Download FASTQ files from NCBI SRA

Download FASTQ files from NCBI SRA
Go Back

Overview

OmicSoft Suite with the Server on the Cloud add-on supports download of FASTQ files deposited to the NCBI SRA repository. FASTQ files can be retrieved to local Windows folders, Server folders, or mapped S3 cloud folders, with massive parallel computing from temporary cloud EC2 instances.

Prerequisites

You must be connected to your OmicSoft Server using at least OmicSoft Studio v12.4
Your OmicSoft Server must be at least v12.4
Your OmicSoft Server must have Server on the Cloud configuration in ArrayServer.cfg. Please see specific requirements at the bottom of this page; this should be configured by your OmicSoft Server administrator, using information provided by your AWS administrator.
Downloads require AWS "Requester pays" for data. If running the cloud jobs on AWS US-East-1 instances, this is negligible, but you should consider this cost to your AWS account before downloading data outside of AWS (e.g. downloading to a server folder).

Options

Which identifiers are supported?

List one or more SRA-recognized identifiers, one per line, using only Upper-Case letters (sra1234567 will not be recognized). Supported identifiers include

NCBI identifiers: SRR, SRX, SRS, SRP
EBI identifiers: ERR, ERX, ERS, ERP
(Data Bank of Japan (DDBJ) database: DRR, DRX, DRS, DRP
BioSample accession: SAMN, SAMEA, SAMD
BioProject accession: PRJNA, PRJEB, PRJDB
GEO accessions: GPL, GSM, GSE, GDS (available from v. >= 12.5)
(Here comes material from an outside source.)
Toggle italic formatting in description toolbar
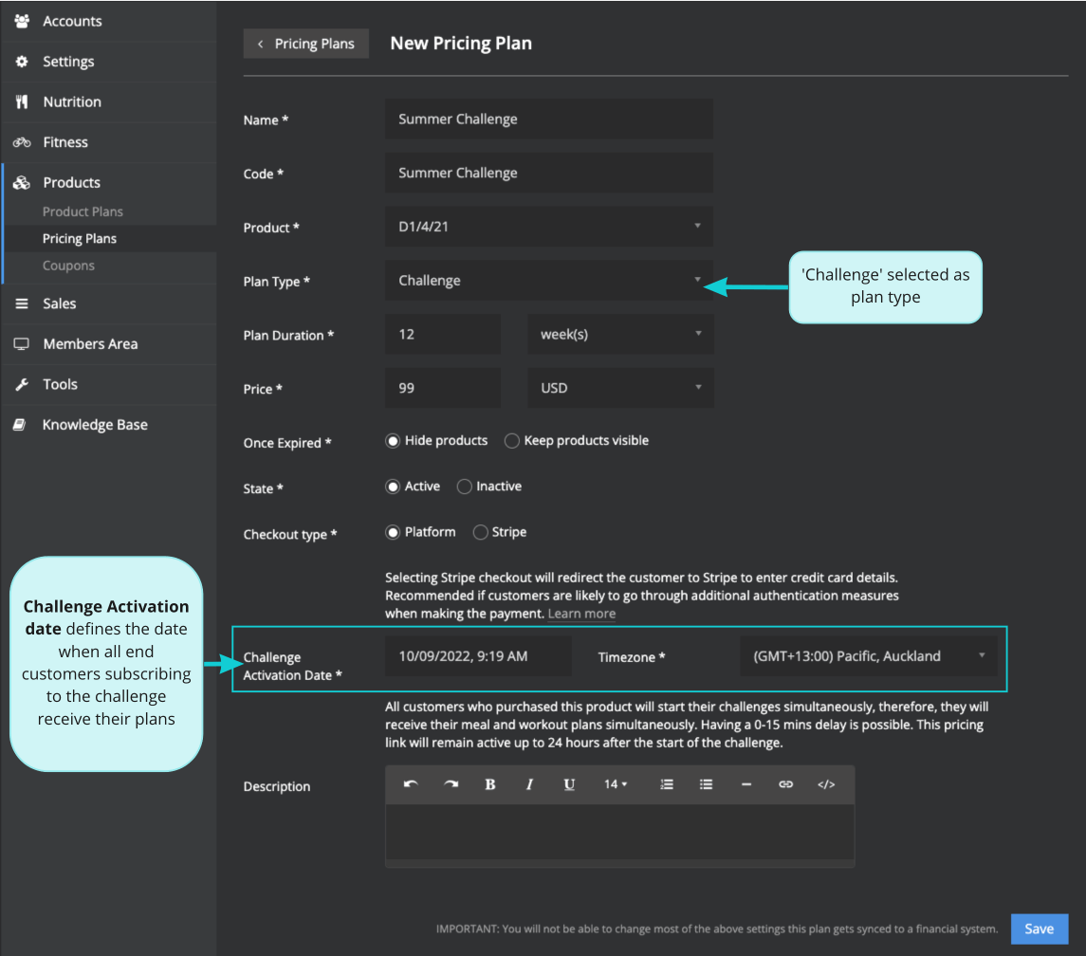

For each GEO ID, the corresponding SRA ID(s) are found. Usually there is only one SRX (SRA experiment) for each GSM (GEO sample).
If a GEO ID is not found or has no associated SRA ID, this is logged, but execution continues.
Publicly-available data are currently supported for download; controlled-access data such as those that require dbGaP approval are not available.

Check availability and metadata details by clicking Check availability and metadata after entering one or more identifiers.

Which reads to download?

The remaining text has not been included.